Tardé dos años en desarrollar el guion. Y a veces era complicado porque tenía que hacer malabarismos con la ficción, las anécdotas, las fechas y los acontecimientos reales. Si Hitler estuvo en Hendaya en octubre de 1940, allá tenía que situar yo a mi protagonista. Y no podía hacerlo por arte de magia, necesitaba una razón, un viaje, un hilo y mucha coherencia. Igual que con la entrada de los nacionales en Barcelona, con Machado, Hemingway… Y a eso debía añadirle lo más importante. La chica. Aquella de la que se enamoraría tres veces a lo largo de una década. Con ella fue tan fácil. Apareció de repente y lo trastocó todo. Porque yo quería seguir con mis personajes y sus aventuras, pero ella emanaba tanta fuerza… Que al final esa odisea, se convirtió también en toda una historia de amor.

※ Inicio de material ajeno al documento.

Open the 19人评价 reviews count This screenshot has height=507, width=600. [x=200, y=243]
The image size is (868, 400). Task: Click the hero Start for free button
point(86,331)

Al acabar tenía un guion largo y caro. Todo lo que se le pide en este país a un guionista novato. Pero siempre hay que contar con esa dosis de suerte. Y la mía se llamaba Laura y apareció en una fiesta. Laura había compartido pupitre con mi mujer en el colegio y trabajaba como productora ejecutiva en Filmax. Y se convirtió en mi hada azul. Yo era como Pinocho, tenía madera de escritor y ella me convirtió en un niño de verdad.
El guion terminó por convertirse en una novela. Sin restricciones, sin límites, y eso era justo lo que necesitaba la historia. Libertad. Libertad para soñar en grande. Tardé otros cuatro años. Pero al final, entre trabajos de freelance, más guiones, hijas, mudanzas, pandemias, un 2-8 tremendamente doloroso y otras cosas banales y no tan banales de la vida… la terminé. Y voló. Y ahora es más libre que nunca. Y eso no deja de ser un sentimiento un poco agridulce. Porque por un lado ahora podrá ser de todos. Pero por el otro, ya nunca volverá a ser solo mía.
Como decía al principio, hay historias que no pueden permanecer encerradas.